Downtown Aspen to see a second one-way street

As the former Crystal Palace dinner theater goes under construction to make way for a new boutique hotel, the city will convert Hyman Avenue and Mill Street into a one-way street.

The one-way thoroughfare will begin at Hyman and end at Mill and Hopkins Avenue, where there will be a four-way stop, City Engineer Trish Aragon said.

“We feel this is the safest solution for all modes of transportation,” she said Monday, adding that construction is expected to last at least 18 months.

The change is necessary so braces can hold up the historic walls of the building, located at the corner of Monarch Street and Hyman Avenue.

The construction project will occupy 13 parking spaces around the site, as well as a traffic lane on Hyman, the corner of Monarch and Hyman and the loading zone and sidewalk on Monarch Street.

Because the northwest corner of Hyman and Monarch will be part of the construction site, the Hunter Creek bus cannot make the turning radius it needs and will be rerouted to Aspen Street and then onto Hyman.

The developer behind the project, Mark Hunt, is awaiting a building permit. Construction is expected to begin this spring.

The portions of the building that are the original historic material — the ground-floor level of the western brick wall and the Owl Cigar mural — will remain in place during the construction process.

The original portion of the 300 E. Hyman Ave. building will undergo a reconstruction using available historic photographs to guide the process, according to city staff.

A 26-foot-deep basement will be excavated on the site, and the development will include two full stories and a recessed third story across the 9,000-square-foot lot.

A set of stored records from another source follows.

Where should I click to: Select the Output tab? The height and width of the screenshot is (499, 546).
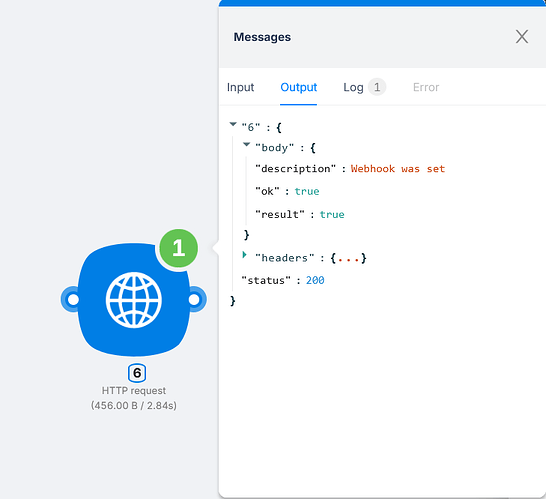tap(298, 87)
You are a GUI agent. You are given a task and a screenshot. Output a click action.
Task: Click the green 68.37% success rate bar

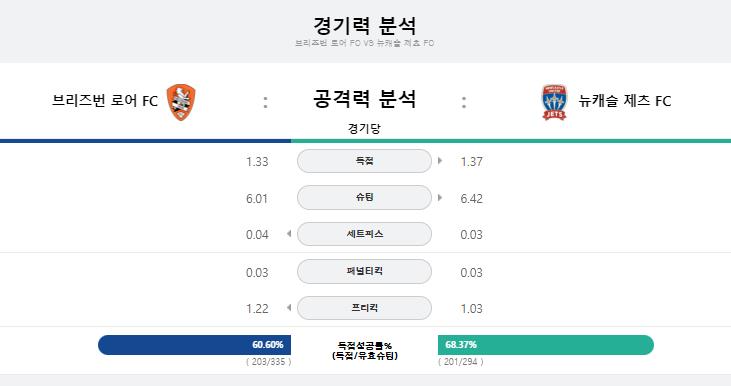tap(546, 345)
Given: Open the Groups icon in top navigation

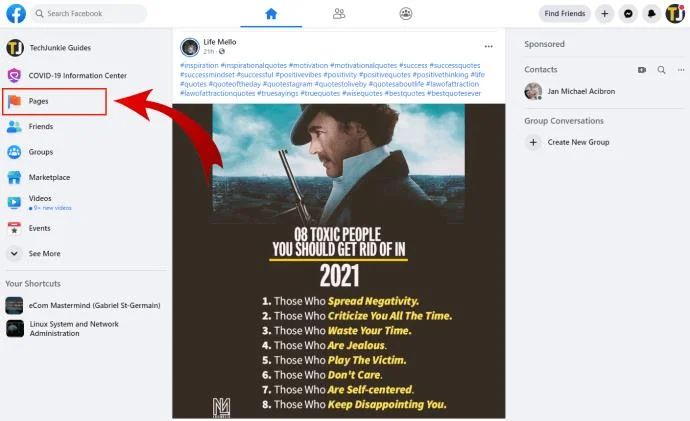Looking at the screenshot, I should (x=406, y=14).
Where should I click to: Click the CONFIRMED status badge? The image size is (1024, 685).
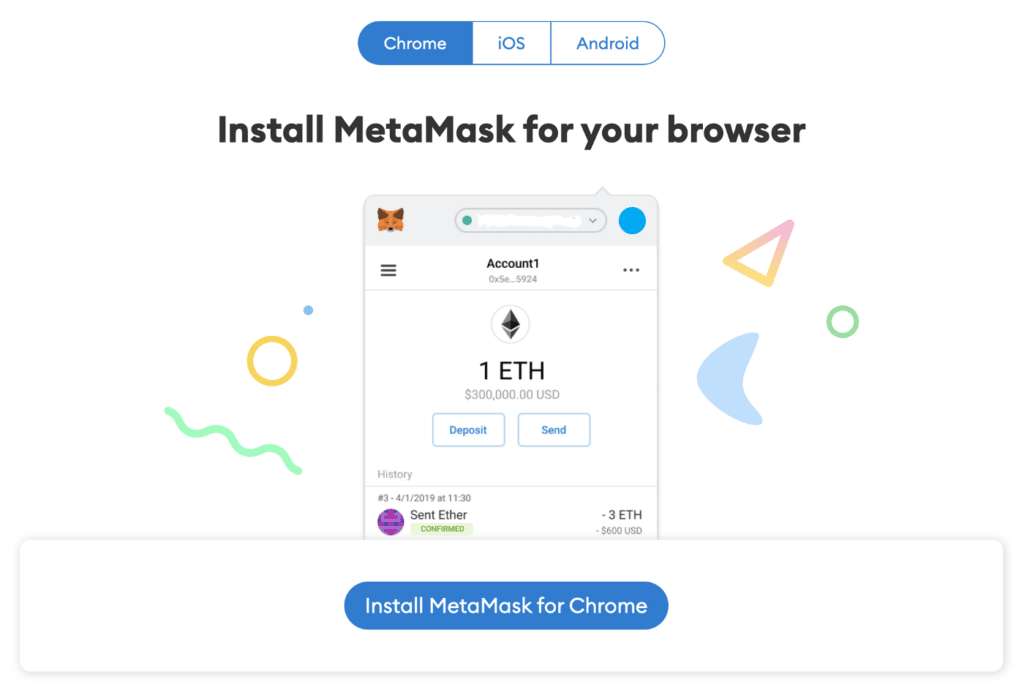(442, 529)
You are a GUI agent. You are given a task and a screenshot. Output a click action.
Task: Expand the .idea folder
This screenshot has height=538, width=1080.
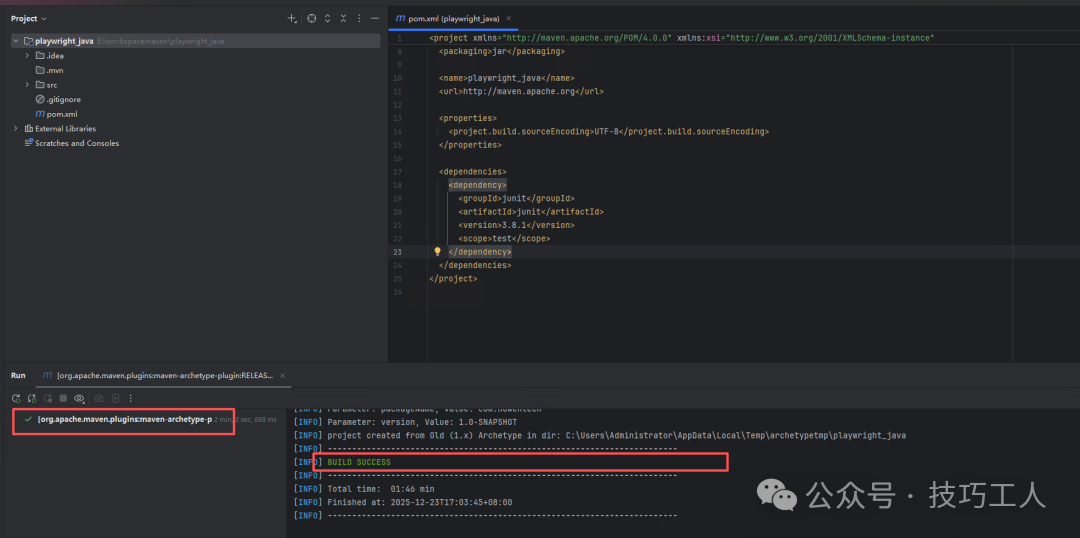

Hunt received approval from the city in 2018 for the project. Among Hunt’s plans for the space are 16 rooms on the upper floors and a 4,950-square-foot restaurant and kitchen on the ground-floor level. The lower level calls for a fitness center, restrooms, locker areas and a guest lounge, according to the land-use approval.

Fourteen of the guest rooms are planned to be on the building’s second floor, averaging nearly 500 square feet, and two suites would be located on a third floor that would include an outdoor pool, cabana and service bar.

The project encompasses two addresses: The two-level Crystal Palace building is located at 300 E. Hyman Ave., next to a one-story building at 312 E. Hyman Ave., which Hunt bought for $12.5 million in September 2013.

Aragon said the one-way street route will return to two-way traffic after the construction project is over, unless council and the public would like the change to be permanent.

The city made Galena Street and Cooper Avenue one way from Hopkins Avenue to Hunter in the mid 2000s first as an experiment, which then became a permanent change.